START Source passage
Note that the "client" version of the "client_or_server" flag is not supported in Picoquic, and note described in the protocol. It is merely reserved for future extension.
The standard Perf protocol uses bidirectional streams in a very simple way: the client opens a stream and starts sending data; the server reads the number of required bytes in the first 8 bytes of the client stream, and sends that many bytes to the client. We extend this protocol by using unidirectional streams and datagrams.
The extended Perf protocol also uses bidirectional streams. The first 16 bytes sent by the client encode the type of response expected by the sender. The first 8 bytes use reserved values to differentiate these streams from the standard "batch" stream:
- The most significant 32 bits contain the value 0xFFFFFFFD to indicate a "media" request, or 0xFFFFFFFE to indicate a datagram request.
- The lower 32 bits contain the size of the frames.
The complete set of 16 bytes is defined as:
media request header {
media or datagram mark (32),
frame size (32),
priority (8),
frequency (8),
number of frames (24),
first frame size (24)
}
Upon receiving a request header, the server will start sending frames as specified by the frequency. If the client requested datagrams, the server will send datagrams as specified by the frequency. The first datagram (frame number 0) will be sent immediately. The other datagrams will be sent at:
datagram_send_time = first_datagram_send_time + frame_number*1_second/frequency
Each datagram will carry a header and a payload, with a combined size set to the requested frame size. (The first frame size parameter is ignored for datagrams.) The first bytes of the datagram contain a header encoded as:
datagram header {
request stream ID (i),
frame number (i),
datagram send time (64)
}
The datagram send time is the local time at the server, encoded in microseconds. When all datagrams have been sent, the server closes the media request stream.
If the client requested a "media" stream, the server will send the requested number of frames on the return side of the bilateral stream that carried the client request. The first frame contains "first frame size" bytes, while the other frames contain "frame size" bytes. The first frame is queued on the stream immediately. The next frames will be queued at:
frame_send_time = first_frame_send_time + frame_number*1_second/frequency
The first 8 bytes of each frame carry the frame_send_time
, set at the
local time at which the server queued the frame, expressed in microseconds
and encoded on 64 bits.
The client may issue a stop sending
request for a specific media request
stream. Upon receiving the request, the server will reset the stream, without
sending any additional frame.
END Source passage
Exercise 1 |
From the Perf protocol passage, copy the text between "Note that the" and "streams and datagrams.", inclusive.
Exercise 2 |
According to the Perf protocol passage, what value in the most significant 32 bits of the request header indicates a datagram request?
START Information provided
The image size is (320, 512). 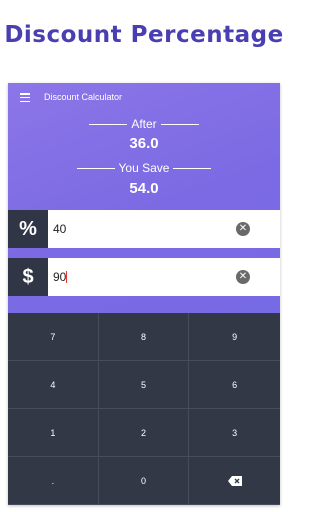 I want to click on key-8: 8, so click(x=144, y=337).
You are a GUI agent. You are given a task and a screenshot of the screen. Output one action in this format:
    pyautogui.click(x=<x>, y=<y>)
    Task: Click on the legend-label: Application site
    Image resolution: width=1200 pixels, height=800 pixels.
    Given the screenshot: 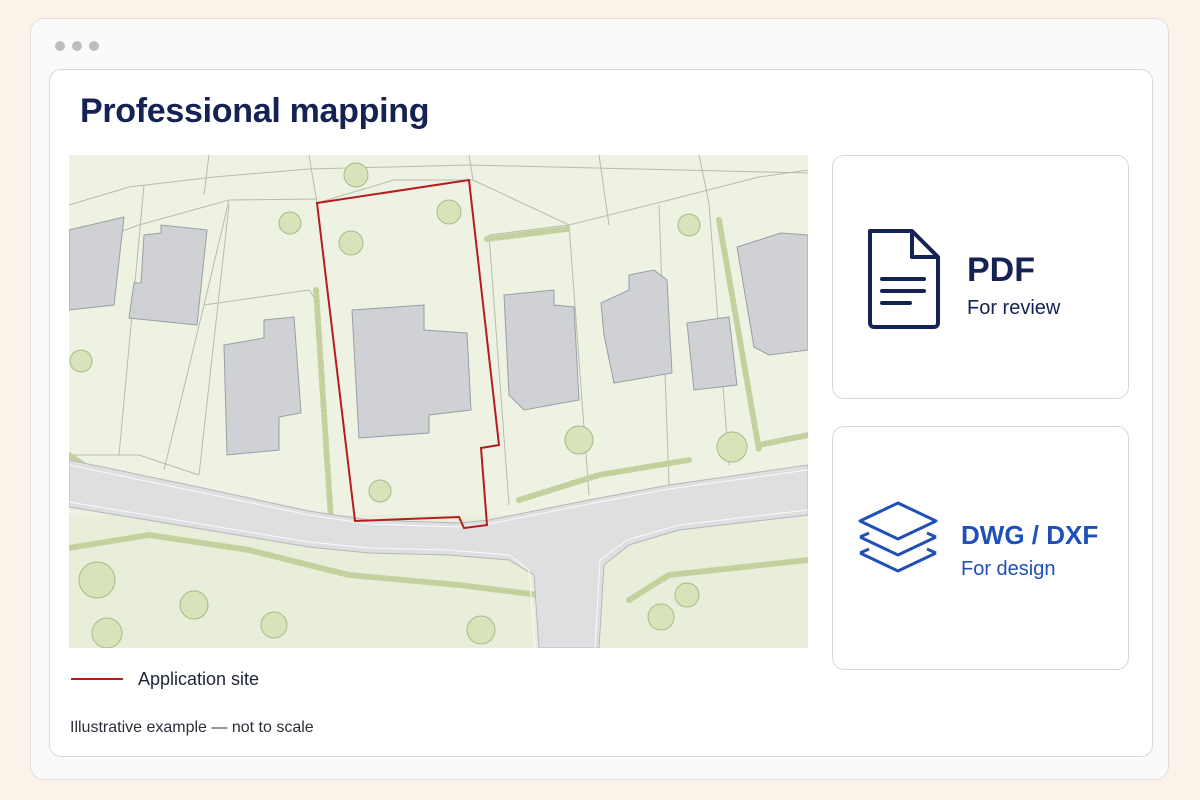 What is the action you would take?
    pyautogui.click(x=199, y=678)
END Information provided
START Information provided
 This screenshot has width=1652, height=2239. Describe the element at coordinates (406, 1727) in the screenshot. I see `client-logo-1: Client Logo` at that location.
END Information provided
Response box 1 |
Note that the "client" version of the "client_or_server" flag is not supported in Picoquic, and note described in the protocol. It is merely reserved for future extension.
The standard Perf protocol uses bidirectional streams in a very simple way: the client opens a stream and starts sending data; the server reads the number of required bytes in the first 8 bytes of the client stream, and sends that many bytes to the client. We extend this protocol by using unidirectional streams and datagrams.

Response box 2 |
0xFFFFFFFE